2. Aux termes de l'article 18 du code civil : " Est français l'enfant dont l'un des parents au moins est français. ". Aux termes de l'article 22-1 du même code : " L'enfant mineur dont l'un des deux parents acquiert la nationalité française, devient français de plein droit s'il a la même résidence habituelle que ce parent ou s'il réside alternativement avec ce parent dans le cas de séparation ou divorce. / Les dispositions du présent article ne sont applicables à l'enfant d'une personne qui acquiert la nationalité française par décision de l'autorité publique ou par déclaration de nationalité que si son nom est mentionné dans le décret ou dans la déclaration. ". Aux termes de l'article 29 du même code : " La juridiction civile de droit commun est seule compétente pour connaître des contestations sur la nationalité française ou étrangère des personnes physiques. / Les questions de nationalité sont préjudicielles devant toute autre juridiction de l'ordre administratif ou judiciaire à l'exception des juridictions répressives comportant un jury criminel. ". Aux termes de l'article 30 du même code : " La charge de la preuve, en matière de nationalité française, incombe à celui dont la nationalité est en cause. / Toutefois, cette charge incombe à celui qui conteste la qualité de Français à un individu titulaire d'un certificat de nationalité française délivré conformément aux articles 31 et suivants ".

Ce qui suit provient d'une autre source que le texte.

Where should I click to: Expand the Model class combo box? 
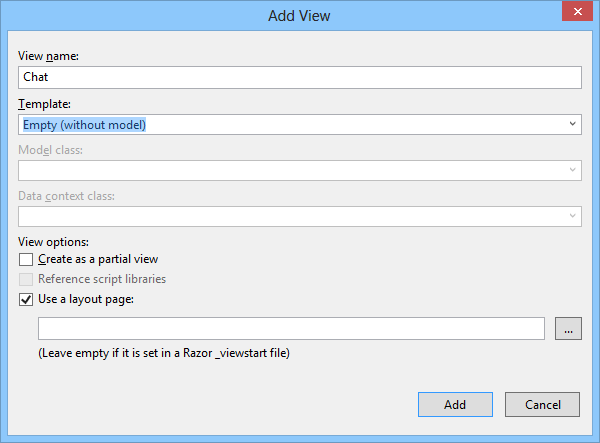click(x=572, y=170)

3. D'une part, en présence d'une question préjudicielle relevant de la compétence des tribunaux judiciaires, il appartient au juge d'appel, non d'annuler le jugement attaqué, mais de surseoir à statuer jusqu'à ce que la juridiction compétente se soit prononcée sur cette question. La circonstance que le tribunal administratif se serait abstenu à tort de surseoir à statuer est, par suite, sans incidence sur la régularité du jugement. D'autre part, l'exception de nationalité française ne constitue, en vertu de l'article 29 du code civil, une question préjudicielle que si elle présente une difficulté sérieuse. Enfin, il résulte des dispositions de l'article L. 22-1 du même code qu'un enfant mineur ne peut devenir français de plein droit par l'effet de la déclaration qui confère la nationalité française à l'un de ses parents qu'à condition, d'une part, que ce parent ait porté son existence, sauf impossibilité ou force majeure, à la connaissance de l'autorité chargée d'instruire la demande préalablement à l'établissement de la déclaration et, d'autre part, qu'il ait, à la date de la déclaration, résidé avec ce parent de manière stable et durable sous réserve, le cas échéant, d'une résidence en alternance avec l'autre parent en cas de séparation ou de divorce.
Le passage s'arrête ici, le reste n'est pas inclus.